Interface element rows:
━━━━━━━━

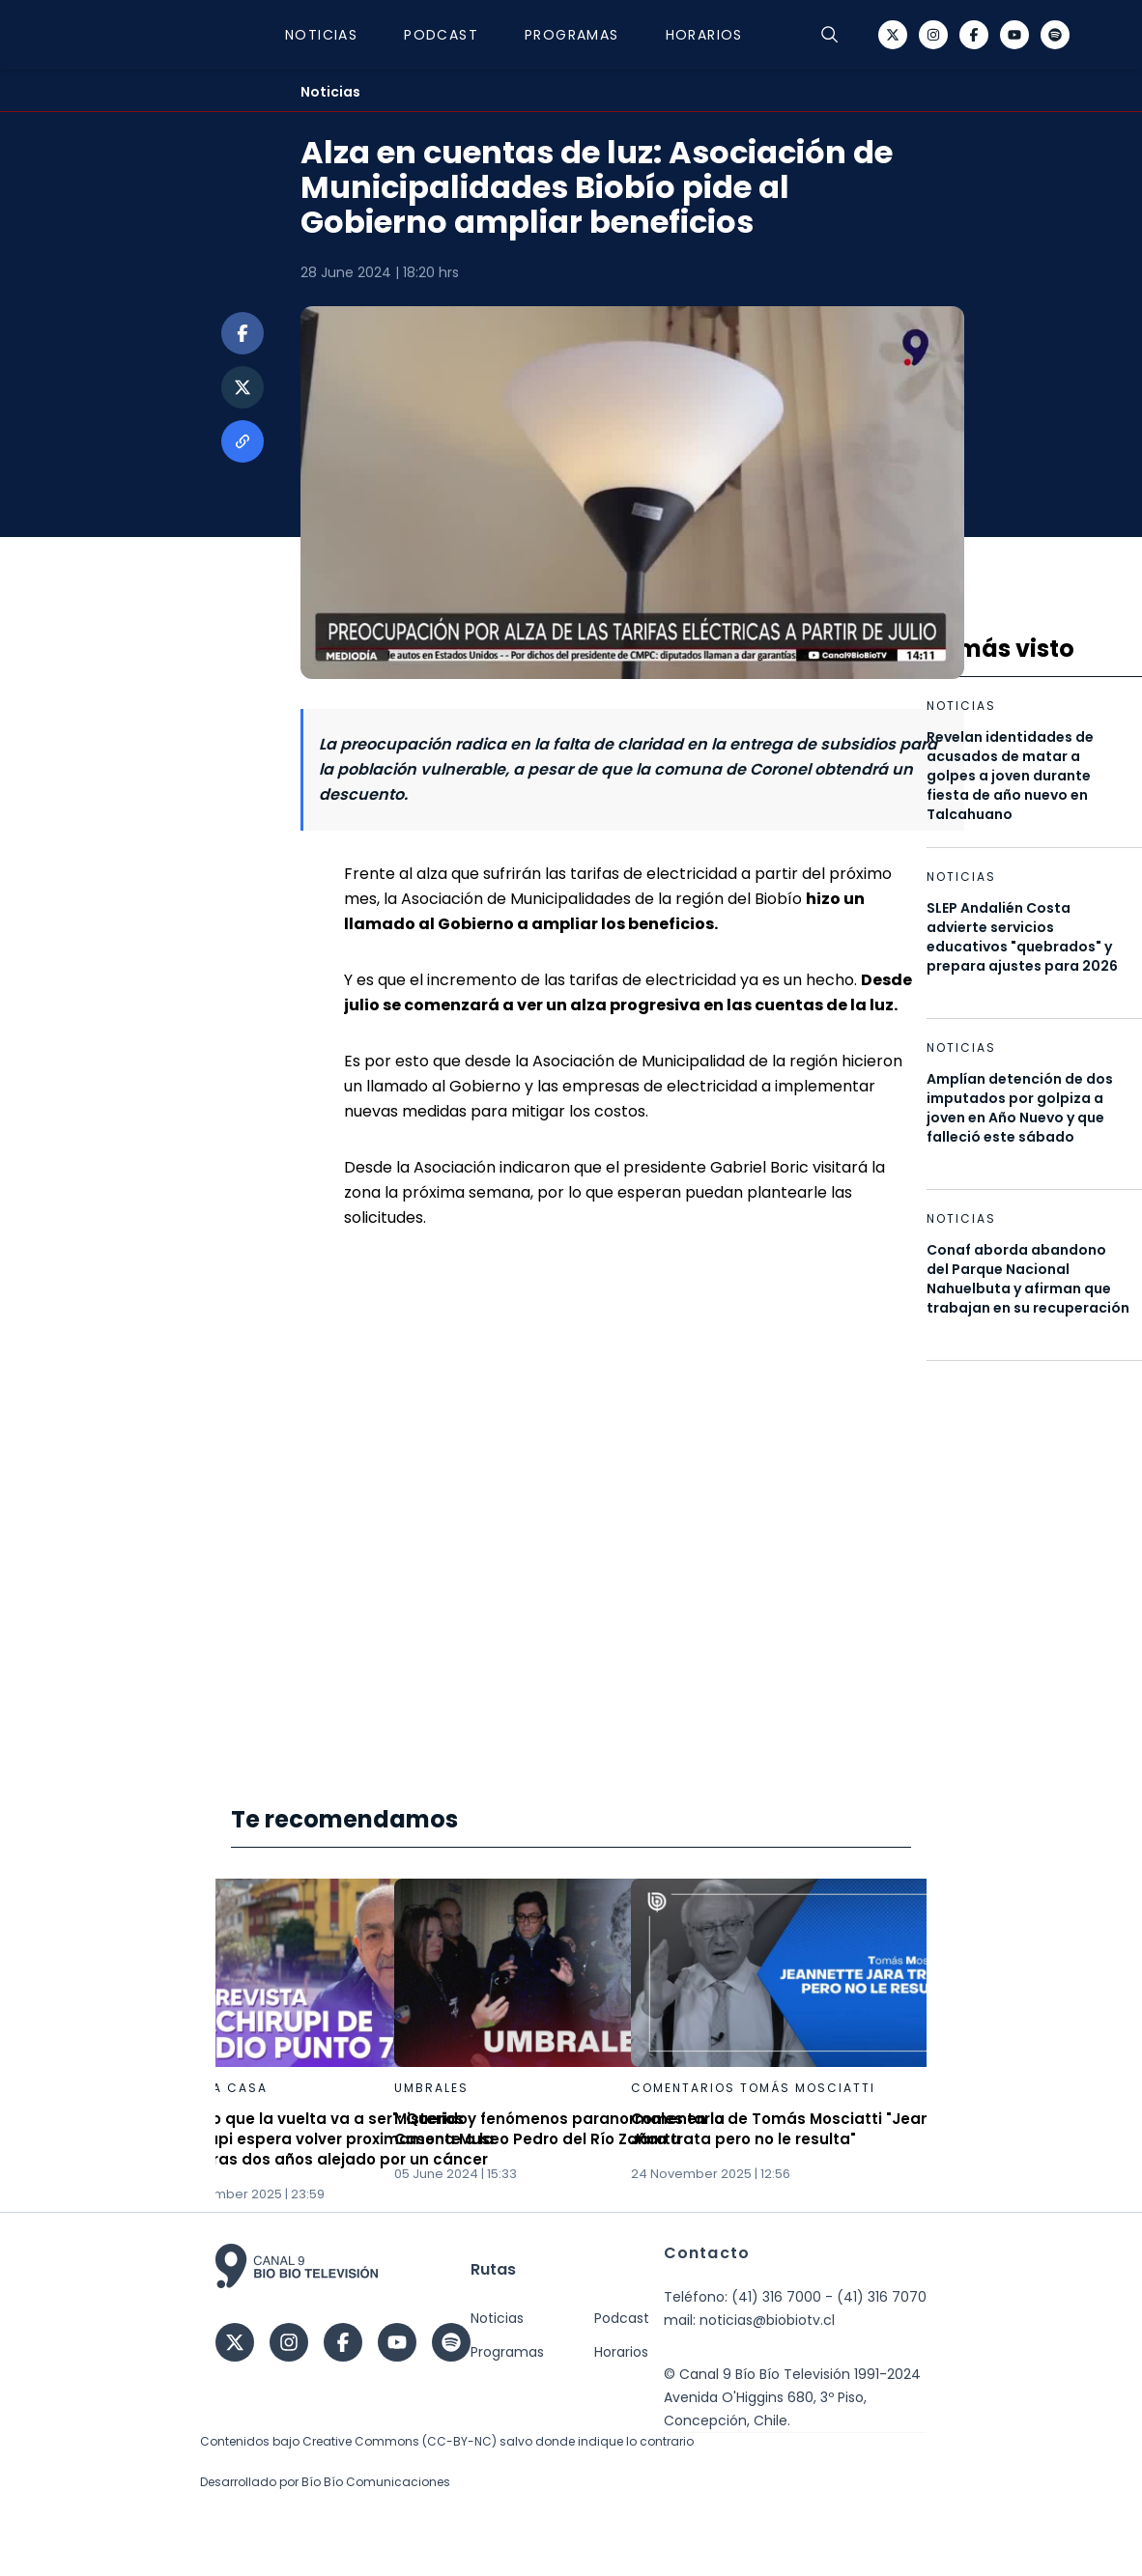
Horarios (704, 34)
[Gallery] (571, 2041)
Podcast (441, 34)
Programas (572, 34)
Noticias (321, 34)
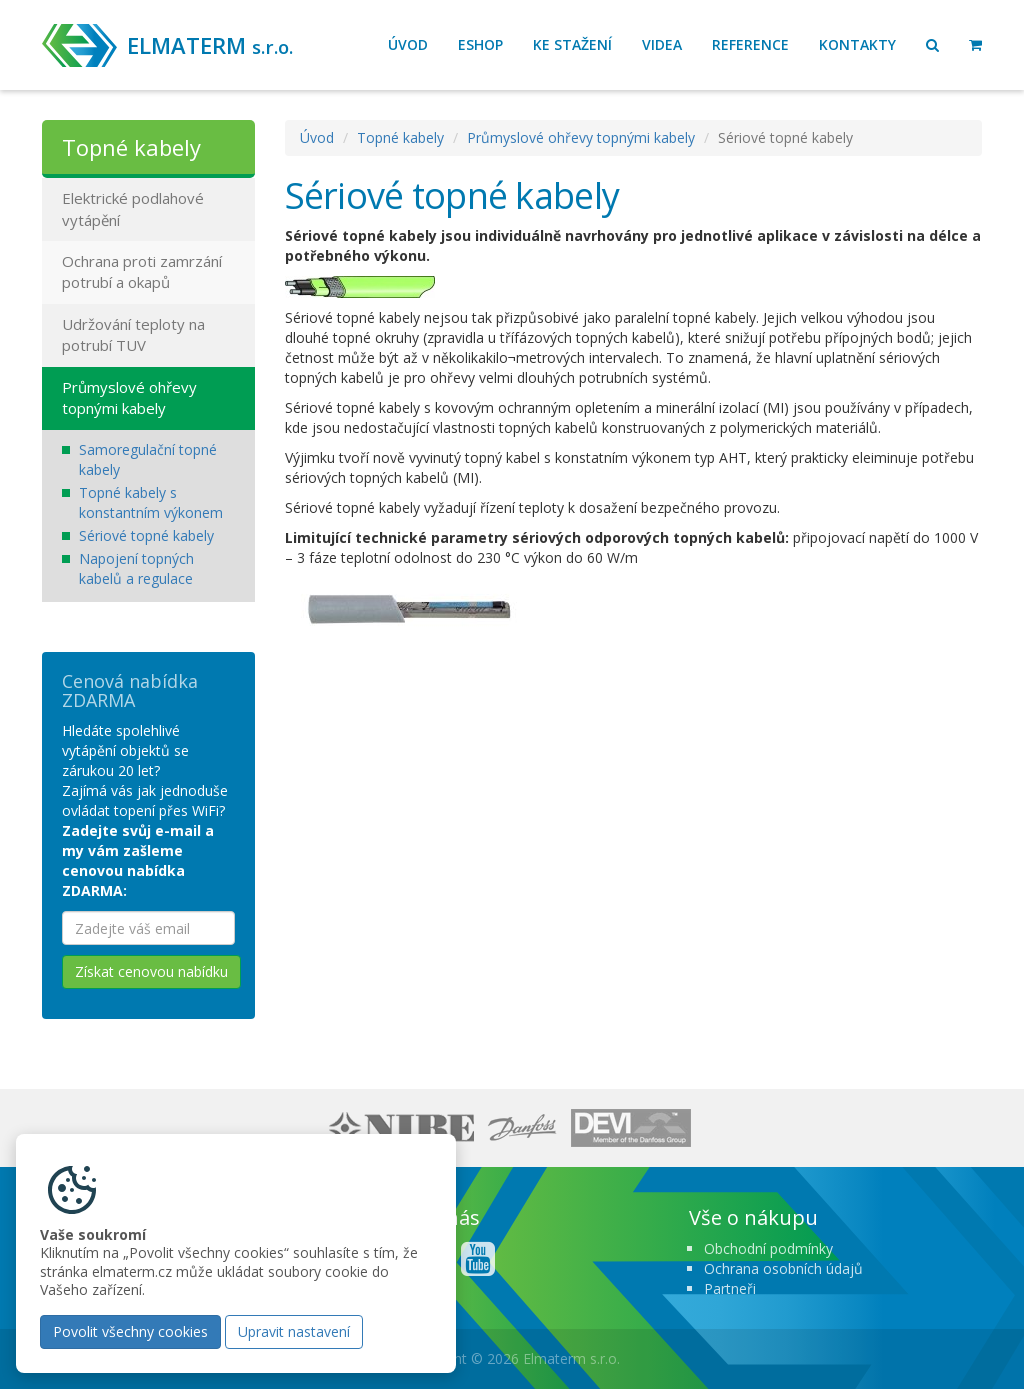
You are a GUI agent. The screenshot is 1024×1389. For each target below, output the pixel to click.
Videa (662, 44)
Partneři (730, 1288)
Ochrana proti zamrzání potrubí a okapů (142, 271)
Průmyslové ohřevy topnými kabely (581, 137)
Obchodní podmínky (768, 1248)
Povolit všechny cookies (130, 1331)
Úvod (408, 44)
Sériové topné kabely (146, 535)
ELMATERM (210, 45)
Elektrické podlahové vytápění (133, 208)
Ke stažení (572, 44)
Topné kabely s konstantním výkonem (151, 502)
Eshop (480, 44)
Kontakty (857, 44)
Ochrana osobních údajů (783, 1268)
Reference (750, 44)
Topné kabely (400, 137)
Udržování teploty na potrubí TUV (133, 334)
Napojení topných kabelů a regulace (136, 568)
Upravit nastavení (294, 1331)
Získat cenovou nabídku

━━━━━━━━

Rewrite all the rows above, replacing "Ochrana" with "Prevence" wherever it appears and changing nothing else. Leave out the pictures.

### Full output
Horarios (704, 34)
[Gallery] (571, 2041)
Podcast (441, 34)
Programas (572, 34)
Noticias (321, 34)
You are a GUI agent. The screenshot is 1024×1389. For each target below, output the pixel to click.
Videa (662, 44)
Partneři (730, 1288)
Prevence proti zamrzání potrubí a okapů (142, 271)
Průmyslové ohřevy topnými kabely (581, 137)
Obchodní podmínky (768, 1248)
Povolit všechny cookies (130, 1331)
Úvod (408, 44)
Sériové topné kabely (146, 535)
ELMATERM (210, 45)
Elektrické podlahové vytápění (133, 208)
Ke stažení (572, 44)
Topné kabely s konstantním výkonem (151, 502)
Eshop (480, 44)
Kontakty (857, 44)
Prevence osobních údajů (783, 1268)
Reference (750, 44)
Topné kabely (400, 137)
Udržování teploty na potrubí TUV (133, 334)
Napojení topných kabelů a regulace (136, 568)
Upravit nastavení (294, 1331)
Získat cenovou nabídku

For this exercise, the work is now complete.